**Task description:**
The answer must be every record below, repeated exactly.

**Record excerpts:**
:::::

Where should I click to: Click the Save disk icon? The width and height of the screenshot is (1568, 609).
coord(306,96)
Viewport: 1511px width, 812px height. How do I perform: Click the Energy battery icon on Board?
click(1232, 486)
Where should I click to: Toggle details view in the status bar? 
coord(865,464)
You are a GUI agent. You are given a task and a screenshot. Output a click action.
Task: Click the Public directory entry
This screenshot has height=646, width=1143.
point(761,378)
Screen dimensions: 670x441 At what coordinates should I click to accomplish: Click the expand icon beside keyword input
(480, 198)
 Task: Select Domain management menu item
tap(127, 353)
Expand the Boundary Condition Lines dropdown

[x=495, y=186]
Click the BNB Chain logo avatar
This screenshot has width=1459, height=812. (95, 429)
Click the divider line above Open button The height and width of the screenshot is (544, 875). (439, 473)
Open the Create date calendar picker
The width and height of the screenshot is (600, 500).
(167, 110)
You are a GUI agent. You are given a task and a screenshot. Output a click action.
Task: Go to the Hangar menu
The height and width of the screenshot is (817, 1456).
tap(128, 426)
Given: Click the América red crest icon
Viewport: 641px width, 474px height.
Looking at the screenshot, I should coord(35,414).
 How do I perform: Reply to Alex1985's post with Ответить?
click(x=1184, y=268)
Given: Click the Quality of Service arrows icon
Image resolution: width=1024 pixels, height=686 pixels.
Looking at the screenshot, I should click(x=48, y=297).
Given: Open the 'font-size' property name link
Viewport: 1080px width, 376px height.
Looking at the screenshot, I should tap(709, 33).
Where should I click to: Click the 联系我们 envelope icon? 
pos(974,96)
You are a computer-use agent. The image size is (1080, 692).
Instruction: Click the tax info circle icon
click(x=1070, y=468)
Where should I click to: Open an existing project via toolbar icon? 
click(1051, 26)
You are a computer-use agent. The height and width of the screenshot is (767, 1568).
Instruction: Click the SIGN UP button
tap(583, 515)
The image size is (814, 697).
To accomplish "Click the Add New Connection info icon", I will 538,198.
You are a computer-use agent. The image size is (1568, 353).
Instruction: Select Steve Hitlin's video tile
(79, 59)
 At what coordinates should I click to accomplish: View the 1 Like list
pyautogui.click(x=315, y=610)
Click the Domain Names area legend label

:::::

**Answer section:**
Where should I click to: Click the Save disk icon? The width and height of the screenshot is (1568, 609).
coord(306,96)
Viewport: 1511px width, 812px height. How do I perform: Click the Energy battery icon on Board?
click(1232, 486)
Where should I click to: Toggle details view in the status bar? 
coord(865,464)
You are a GUI agent. You are given a task and a screenshot. Output a click action.
Task: Click the Public directory entry
This screenshot has height=646, width=1143.
point(761,378)
Screen dimensions: 670x441 At what coordinates should I click to accomplish: Click the expand icon beside keyword input
(480, 198)
 Task: Select Domain management menu item
tap(127, 353)
Expand the Boundary Condition Lines dropdown

[x=495, y=186]
Click the BNB Chain logo avatar
This screenshot has width=1459, height=812. (95, 429)
Click the divider line above Open button The height and width of the screenshot is (544, 875). (439, 473)
Open the Create date calendar picker
The width and height of the screenshot is (600, 500).
(167, 110)
You are a GUI agent. You are given a task and a screenshot. Output a click action.
Task: Go to the Hangar menu
The height and width of the screenshot is (817, 1456).
tap(128, 426)
Given: Click the América red crest icon
Viewport: 641px width, 474px height.
Looking at the screenshot, I should coord(35,414).
 How do I perform: Reply to Alex1985's post with Ответить?
click(x=1184, y=268)
Given: Click the Quality of Service arrows icon
Image resolution: width=1024 pixels, height=686 pixels.
Looking at the screenshot, I should click(x=48, y=297).
Given: Open the 'font-size' property name link
Viewport: 1080px width, 376px height.
Looking at the screenshot, I should tap(709, 33).
Where should I click to: Click the 联系我们 envelope icon? 
pos(974,96)
You are a computer-use agent. The image size is (1080, 692).
Instruction: Click the tax info circle icon
click(x=1070, y=468)
Where should I click to: Open an existing project via toolbar icon? 
click(1051, 26)
You are a computer-use agent. The height and width of the screenshot is (767, 1568).
Instruction: Click the SIGN UP button
tap(583, 515)
The image size is (814, 697).
To accomplish "Click the Add New Connection info icon", I will 538,198.
You are a computer-use agent. The image size is (1568, 353).
Instruction: Select Steve Hitlin's video tile
(79, 59)
 At what coordinates should I click to accomplish: View the 1 Like list
pyautogui.click(x=315, y=610)
Click the Domain Names area legend label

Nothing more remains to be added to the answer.